Caminhamos para ser uma cidade de idosos, pobre e cara?
9 de Setembro de 2015 14:20

Por não termos nos voltado para o planejamento e sim para o imediatismo, as políticas públicas via de regra são elaborados no horizonte mais curto possível, normalmente par atender ao sistema eleitoreiro. Essa atitude nos leva a equívocos e soluções que logo se mostram ineficientes. Quando se trata da habitação os dados que temos levantados são poucos e as defasagens impõem dificuldades às análises.

No caso de Salvador dispomos de informações sobre o déficit habitacional pelas mãos da Fundação José Pinheiro em parceria com a Secretaria Nacional de Habitação do Ministério das Cidades. No estudo elaborado em 2010, em que foram levantados o déficit habitacional dos municípios, ficamos sabendo que a carência habitacional de Salvador era de 106 mil moradias.

Agora, uma informação preciosa veio à tona, com a divulgação pelo Instituto Brasileiro de geografia e Estatística, IBGE, em relação ao crescimento populacional de Salvador. A cidade no próximo ano deixará de ser a terceira na posição de mais populosa, porque está havendo uma queda na taxa de natalidade e de imigração.

Reportagem publicada na Tribuna da Baia, do jornalista Adilson Fonseca, nos mostra uma realidade em que a capital baiana tinha 2.902.930 habitantes no ano passado e este ano,” segundo as estimativas divulgadas pelo IBGE, passou para 2.921.090 habitantes, um acréscimo de 18.160 novos habitantes”.

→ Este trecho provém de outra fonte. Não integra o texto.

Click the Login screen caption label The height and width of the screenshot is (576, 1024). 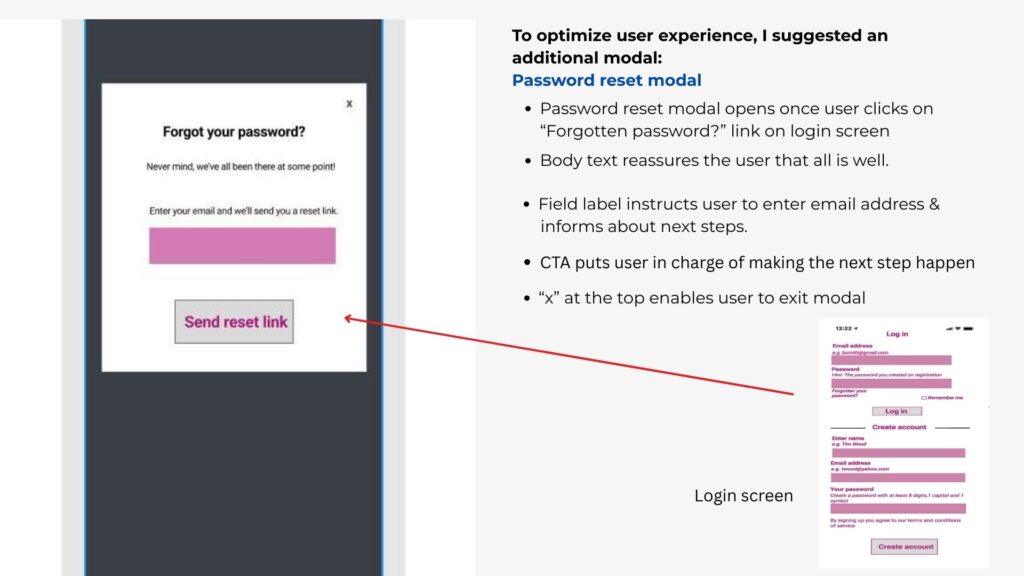(743, 496)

Ora, isso tem reflexo direto no planejamento da cidade em todas as áreas, quer seja na educação, na saúde, no transporte e claro na oferta de habitação e suas condições. Afinal de contas vamos construir para quem? E mais ainda na adoção de parâmetros para o PDDU e LOUOS. O fato é que Salvador está caminhando para ser uma cidade de grande adensamento de pessoas idosas, em meio a uma qualidade de vida que muito deixa a desejar, sem falar nos serviços públicos deficientes de maneira geral.

Se levarmos em consideração que Salvador é uma cidade pobre, com pouca renda para fazer frente, por exemplo, à questão habitacional, hoje acossada pelas mudanças institucionais dos parâmetros que regiam a moradia, com o consequente encarecimento dos custos de construção, veremos que o mercado imobiliário terá uma nova configuração.

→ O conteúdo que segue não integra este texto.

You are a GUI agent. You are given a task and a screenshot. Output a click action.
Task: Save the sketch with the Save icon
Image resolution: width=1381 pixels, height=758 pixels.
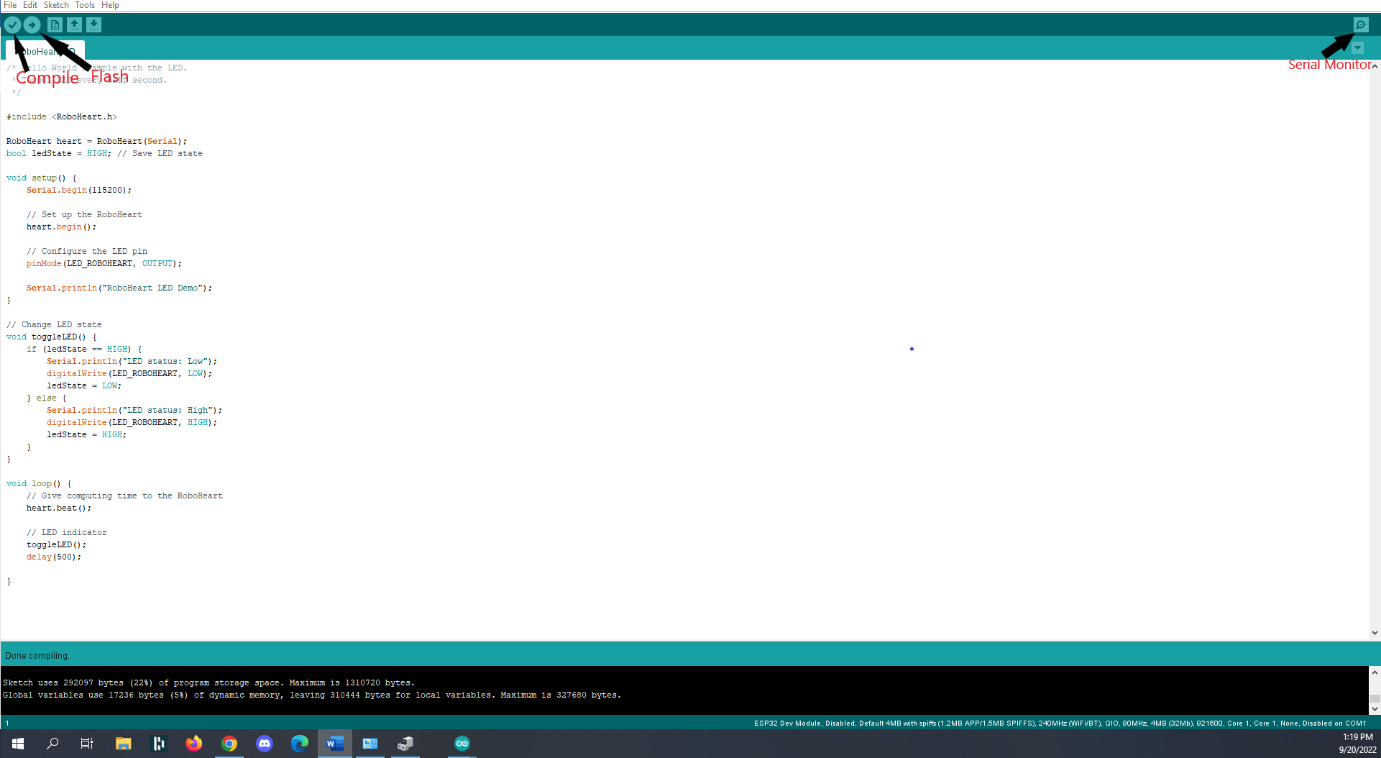click(93, 24)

Até então, o mercado imobiliário tinha sua base assentada nos empreendimentos de dois quartos, destinados a uma fatia da classe média. Nos outros segmentos a representatividade sempre foi estável, sem grandes oscilações.

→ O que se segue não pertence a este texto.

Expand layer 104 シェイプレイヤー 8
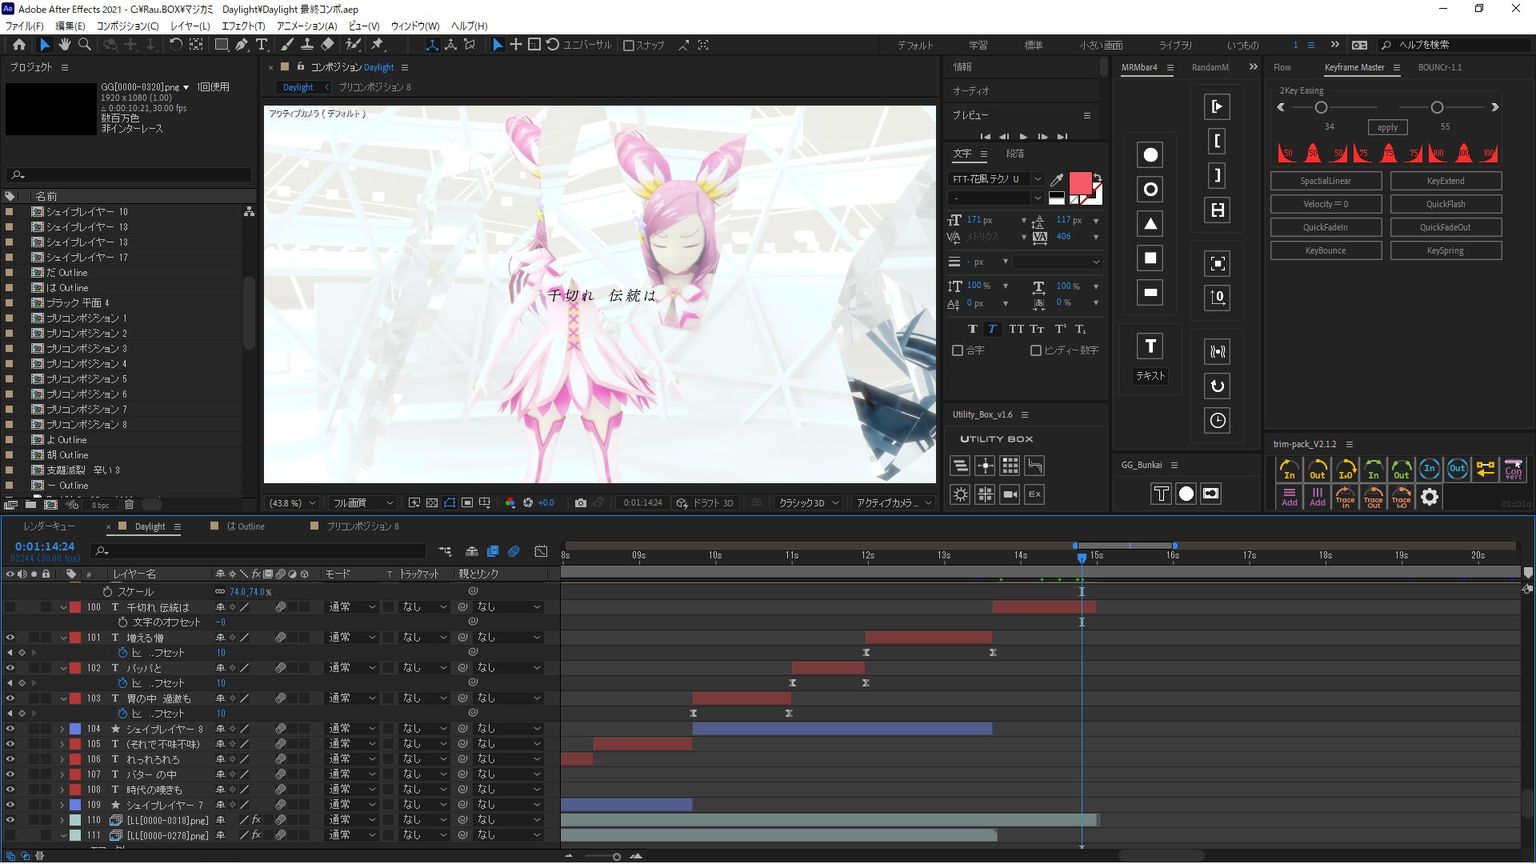The height and width of the screenshot is (864, 1536). [62, 729]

Se estamos decrescendo no nível vegetativo da população a força de trabalho vai junto, consequentemente a renda segue a mesma tendência. Aliado a isso, cidades vizinhas como Camaçari e Lauro de Freitas estão com suas populações crescendo de duas a três vezes mais, o que demanda uma oferta habitacional até então nunca vista.

“Em Lauro de Freitas houve um crescimento populacional no não passado de 1,8%, três vezes o de Salvador. Já em Camaçari a taxa foi de 1,95%, o que significou um acréscimo de novos 5.506 habitantes em 2015. Em Salvador o crescimento foi de 0,63”, e já em 2020 teremos um crescimento populacional zero”.

Ao contrário das cidades europeias e dos Estados Unidos cujas economias apresentam dinamismo, e mesmo com uma população idosa relevante, o poder de compra se mantém, Salvador está envelhecendo, com baixa capacidade de atrair investimentos, com o turismo despencando ladeira abaixo e a renda se acomodando. Nesse quadro, a indústria imobiliária terá de se reinventar. Os dados nos mostram que num futuro recente seremos uma cidade de idosos, pobre e cara?